La rébellion centrafricaine a de nouveau menacé lundi de marcher sur Bangui, disant ne pas croire aux promesses de partage du pouvoir faites la veille par le président François Bozizé pour sauver son régime.

Patrick FORT et Xavier BOURGOIS AGENCE FRANCE-PRESSE

La France, ancienne puissance coloniale, a de son côté pressé toutes les parties à ouvrir un dialogue pour un arrêt des hostilités dans le cadre de la médiation africaine.

Dimanche, le président de l'Union africaine Thomas Boni Yayi s'était rendu à Bangui et avait obtenu du président Bozizé l'offre de négociations sans délai à Libreville, au Gabon, et la formation d'un gouvernement d'union nationale auquel pourraient participer les rebelles.

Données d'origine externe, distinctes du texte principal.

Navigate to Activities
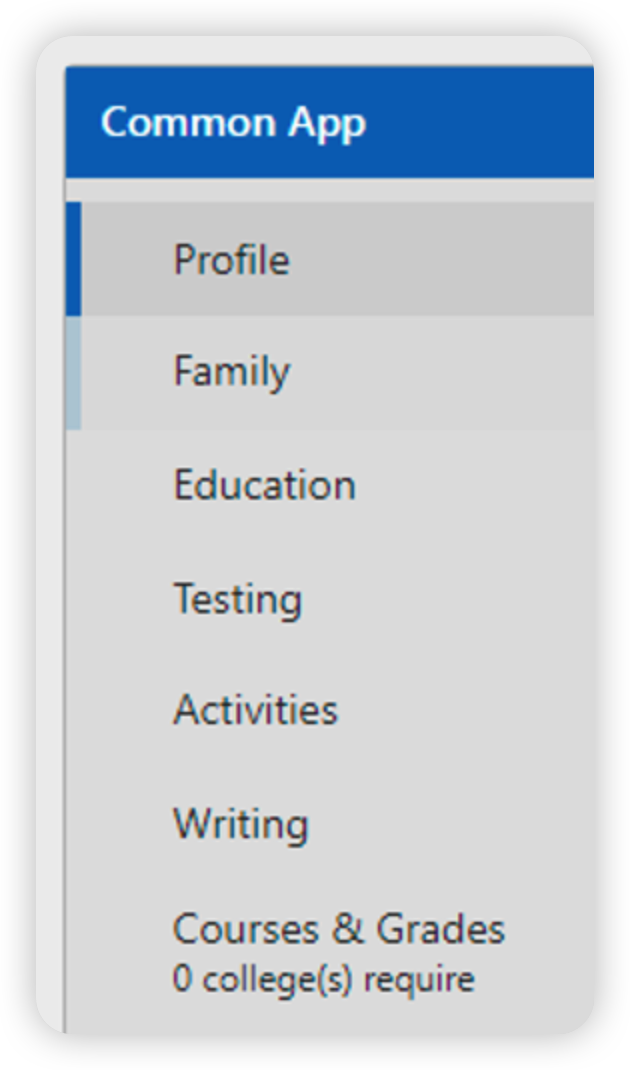The width and height of the screenshot is (630, 1070). click(255, 710)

Sans répondre directement à cette offre de dialogue, le porte-parole du Séléka a accusé lundi le gouvernement de poursuivre ses «exactions» contre les sympathisants des rebelles à Bangui et de préparer une contre-offensive militaire dans le nord pour justifier sa ligne dure.

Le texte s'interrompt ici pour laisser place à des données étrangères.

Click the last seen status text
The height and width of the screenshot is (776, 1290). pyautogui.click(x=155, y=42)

«Nous en appelons aux forces africaines de maintien de la paix pour qu'elles interviennent immédiatement dans la capitale pour faire cesser les exactions et assassinats de prisonniers, ou qu'elles ne nous empêchent pas de le faire», a déclaré dans un entretien téléphonique à l'AFP le porte-parole du Séléka Eric Massi.

M. Massi avait brandi pour la première fois dimanche la menace d'une marche sur Bangui dont la Séléka n'est plus qu'à 160 km après trois semaines d'offensive.

Les forces des États d'Afrique de l'Ouest présentes en Centrafrique pour jouer un rôle stabilisateur ont établi un dernier verrou sur la route de la capitale à Damara, à 75 km au nord de Bangui.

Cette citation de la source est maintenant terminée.